List of tasks
a – In the greenhouse ventilation post, rewrite the passage that begins with the words "Greenhouse ventilation control" and ends with "the greenhouse remotely.", swapping "linear actuators" for "electric motors".
b – Answer these questions about the greenhouse ventilation post:
(i) How many linear actuators is the controller designed to drive?
(ii) Which board serves as the core controller?
(iii) What frequency are the receiver/transmitter contacts for?

Document segment

** START **

Greenhouse ventilation control - Design review

Hi,

I'm fairly new to the Arduino world, but have been working on designing a controller to drive 4 linear actuators used to open and close ventilators in our greenhouse. As my knowledge of electronics are fairly basic (I'm a computer engineer, but more on software than hardware). Thus designing this controller has been quite a steep learning curve so far. But now I've come to a point where I can't improve the design any further without some help. That's why I'm writing this, hoping to get some insight to what is possible wrong, and what could be improved in my design.

Please see attached Greenhouse schematics.

The core controller is an Arduino Nano 33 IoT. This because I want to be able to control the greenhouse remotely.

In addition, there are several breakout-boards;

In addition, I've added contacts for 433 MHz receiver/transmitter, an RTC clock (not sure I need this), external digital temp sensors and some spare I2C connectors for future use. I've also made break-out for unused GPIO pins.

** END **

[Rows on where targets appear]

** START **

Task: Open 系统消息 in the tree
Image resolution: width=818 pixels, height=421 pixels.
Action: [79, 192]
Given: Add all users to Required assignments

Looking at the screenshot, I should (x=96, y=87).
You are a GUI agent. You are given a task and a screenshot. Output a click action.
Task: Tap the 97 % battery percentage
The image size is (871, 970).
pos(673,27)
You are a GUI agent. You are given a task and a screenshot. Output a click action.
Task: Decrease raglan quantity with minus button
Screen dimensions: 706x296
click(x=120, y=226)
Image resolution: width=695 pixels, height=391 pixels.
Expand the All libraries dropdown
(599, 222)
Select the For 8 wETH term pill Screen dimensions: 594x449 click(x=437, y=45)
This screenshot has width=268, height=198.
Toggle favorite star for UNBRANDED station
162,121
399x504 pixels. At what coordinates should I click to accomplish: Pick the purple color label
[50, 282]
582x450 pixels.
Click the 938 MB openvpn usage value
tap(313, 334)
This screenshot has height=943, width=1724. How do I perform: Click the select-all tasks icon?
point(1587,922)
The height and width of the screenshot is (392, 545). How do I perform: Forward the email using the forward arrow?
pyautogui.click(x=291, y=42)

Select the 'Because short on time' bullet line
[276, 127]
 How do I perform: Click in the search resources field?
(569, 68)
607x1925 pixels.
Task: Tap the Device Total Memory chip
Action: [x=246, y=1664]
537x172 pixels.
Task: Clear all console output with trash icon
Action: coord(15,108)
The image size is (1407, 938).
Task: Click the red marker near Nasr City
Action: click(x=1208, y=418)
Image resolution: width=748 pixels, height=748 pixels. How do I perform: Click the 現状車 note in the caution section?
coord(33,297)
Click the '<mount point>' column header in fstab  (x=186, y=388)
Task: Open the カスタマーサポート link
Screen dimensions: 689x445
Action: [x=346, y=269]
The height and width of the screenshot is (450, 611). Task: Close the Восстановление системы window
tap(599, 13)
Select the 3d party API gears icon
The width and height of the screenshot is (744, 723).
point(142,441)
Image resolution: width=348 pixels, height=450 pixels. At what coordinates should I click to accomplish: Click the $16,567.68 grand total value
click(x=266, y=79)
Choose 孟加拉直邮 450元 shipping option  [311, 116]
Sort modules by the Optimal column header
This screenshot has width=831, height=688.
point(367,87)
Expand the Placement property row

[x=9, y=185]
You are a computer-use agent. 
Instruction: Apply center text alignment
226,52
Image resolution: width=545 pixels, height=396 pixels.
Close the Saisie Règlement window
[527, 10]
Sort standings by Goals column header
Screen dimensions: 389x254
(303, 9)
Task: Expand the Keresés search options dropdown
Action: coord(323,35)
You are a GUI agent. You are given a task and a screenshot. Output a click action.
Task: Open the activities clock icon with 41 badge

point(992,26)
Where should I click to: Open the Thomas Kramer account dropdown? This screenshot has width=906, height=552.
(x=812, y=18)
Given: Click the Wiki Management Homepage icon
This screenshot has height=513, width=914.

** END **

Results for each task
a –
Greenhouse ventilation control - Design review

Hi,

I'm fairly new to the Arduino world, but have been working on designing a controller to drive 4 electric motors used to open and close ventilators in our greenhouse. As my knowledge of electronics are fairly basic (I'm a computer engineer, but more on software than hardware). Thus designing this controller has been quite a steep learning curve so far. But now I've come to a point where I can't improve the design any further without some help. That's why I'm writing this, hoping to get some insight to what is possible wrong, and what could be improved in my design.

Please see attached Greenhouse schematics.

The core controller is an Arduino Nano 33 IoT. This because I want to be able to control the greenhouse remotely.

b –
(i) 4
(ii) An Arduino Nano 33 IoT
(iii) 433 MHz